Relations avec l’Union européenne

Membre de l’UE depuis 1973.
Deux opt-outs : Schengen, JAI.

Contribution au budget de l’UE : 1,69 Mds€ (2014). Longtemps bénéficiaire net, l’Irlande est devenue contributeur net (+ 168 M€). Elle porte une attention particulière aux négociations du prochain Cadre financier pluriannuel (CFP).

Emily O’Reilly exerce la fonction de Médiateur européen depuis 2013. Phil Hogan, ancien ministre de l’Environnement, est Commissaire européen pour l’agriculture.

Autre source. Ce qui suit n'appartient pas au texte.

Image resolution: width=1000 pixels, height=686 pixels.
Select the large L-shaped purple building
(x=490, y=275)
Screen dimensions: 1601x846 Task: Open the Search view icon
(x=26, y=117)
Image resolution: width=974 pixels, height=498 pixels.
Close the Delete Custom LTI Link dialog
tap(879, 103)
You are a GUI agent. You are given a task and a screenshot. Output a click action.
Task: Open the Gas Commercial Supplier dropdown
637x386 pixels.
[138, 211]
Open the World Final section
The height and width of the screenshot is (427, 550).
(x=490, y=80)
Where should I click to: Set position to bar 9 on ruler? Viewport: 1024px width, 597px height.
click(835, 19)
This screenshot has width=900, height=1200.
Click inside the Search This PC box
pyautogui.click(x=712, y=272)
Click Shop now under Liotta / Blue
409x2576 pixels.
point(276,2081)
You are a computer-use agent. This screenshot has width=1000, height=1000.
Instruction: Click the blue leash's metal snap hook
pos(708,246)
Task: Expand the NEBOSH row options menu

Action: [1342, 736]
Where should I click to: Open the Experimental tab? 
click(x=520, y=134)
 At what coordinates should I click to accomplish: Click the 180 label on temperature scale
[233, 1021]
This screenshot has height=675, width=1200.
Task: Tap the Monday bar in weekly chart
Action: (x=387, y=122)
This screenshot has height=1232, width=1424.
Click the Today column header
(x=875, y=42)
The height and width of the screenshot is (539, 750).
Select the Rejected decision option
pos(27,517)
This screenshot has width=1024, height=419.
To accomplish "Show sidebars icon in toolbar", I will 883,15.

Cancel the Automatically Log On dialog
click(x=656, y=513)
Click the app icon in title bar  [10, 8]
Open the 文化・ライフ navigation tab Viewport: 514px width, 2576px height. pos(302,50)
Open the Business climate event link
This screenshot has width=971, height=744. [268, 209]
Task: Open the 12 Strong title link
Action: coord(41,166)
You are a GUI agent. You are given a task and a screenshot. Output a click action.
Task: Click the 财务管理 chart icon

L’Irlande est un État membre actif et respecté dans les instances européennes. Elle est souvent proche des vues de la Commission européenne. Grande bénéficiaire de son adhésion à l’UE (sur les plans économique, de modernisation, et d’influence internationale, et tout particulièrement dans le domaine agricole qui a grandement bénéficié de la PAC), l’Irlande est aujourd’hui l’un des rares pays membres dans lequel il n’y a pas de parti anti-européen. Même le Sinn Féin (parti républicain et nationaliste de gauche), qui affiche une forte volonté de réformer l’Union, récuse toute perspective de sortie.

Le Brexit est l’enjeu majeur pour le gouvernement de Leo Varadkar et le plus important défi économique et stratégique à relever pour l’Irlande depuis des décennies. L’Irlande considère qu’elle est l’État membre de l’Union européenne le plus touché par la sortie du Royaume-Uni de l’Union européenne. Un rétablissement d’une frontière physique (douanière pour les biens) avec l’Irlande du Nord menacerait selon Dublin le fragile équilibre de paix apporté par l’accord du Vendredi Saint en 1998. En outre, 14 % des exportations irlandaises sont destinées au marché britannique (dont 40 % des exportations agroalimentaires) et 80 % des exportations destinées à l’UE transitent par le territoire britannique.

M. Varadkar et son vice-premier ministre Coveney ont beaucoup insisté ces derniers mois sur les risques qu’un « no deal » ferait peser sur la paix en Irlande du Nord. Aujourd’hui, des voix s’élèvent, de plus en plus nombreuses, en public comme en privé, pour s’inquiéter d’une résurgence de la violence. Elles pointent l’absence de dialogue entre les communautés en Irlande du nord, et l’absence d’un exécutif à Belfast depuis janvier 2017

En cas de Brexit dur, le gouvernement irlandais craint un retour des violences en Irlande du nord notamment après la mort de Lyra McKee décédée dans la nuit du jeudi 18 au vendredi 19 avril 2019, date du Vendredi Saint, à Derry en Irlande du Nord, victime d’une balle perdue lorsque des membres du groupe armé extrémiste "New IRA" ont ouvert le feu sur des policiers nord-irlandais lors d’une descente de police dans le quartier de Creggan à la recherche de caches d’armes. Lyra McKee était une journaliste nord-irlandaise de 29 ans. Sa mort a suscité une vive émotion en Irlande ravivant le spectre du retour des troubles.

Conformément à son régime de dérogation, obtenu à la suite du rejet irlandais du traité de Lisbonne, et à son statut de neutralité, l’Irlande s’oppose à toute évolution vers la défense commune et la constitution d’une « armée européenne », mais elle reste engagée dans l’affirmation de la Politique de sécurité et de défense commune (PSDC) comme instrument concret d’action extérieure au profit de la paix et de la sécurité internationale. De manière générale, Dublin considère que la coopération en matière de défense relève de la compétence des Etats membres, qui seuls décident de la conduite de leurs politiques.

Malgré les avancées en matière d’Europe de la défense depuis près de deux ans, l’Irlande est restée assez réservée sur les améliorations apportées à la dimension militaire de la PSDC en freinant certaine initiatives (notamment sur les actions de renforcement des capacités de défense des partenaires de l’Union – « initiative CBSD » / Capacity Building in support of security and development) et en réduisant leur ambition.

Actuellement, l’Irlande contribue à l’opération de PSDC au Mali (5e contributeur avec 17 personnels).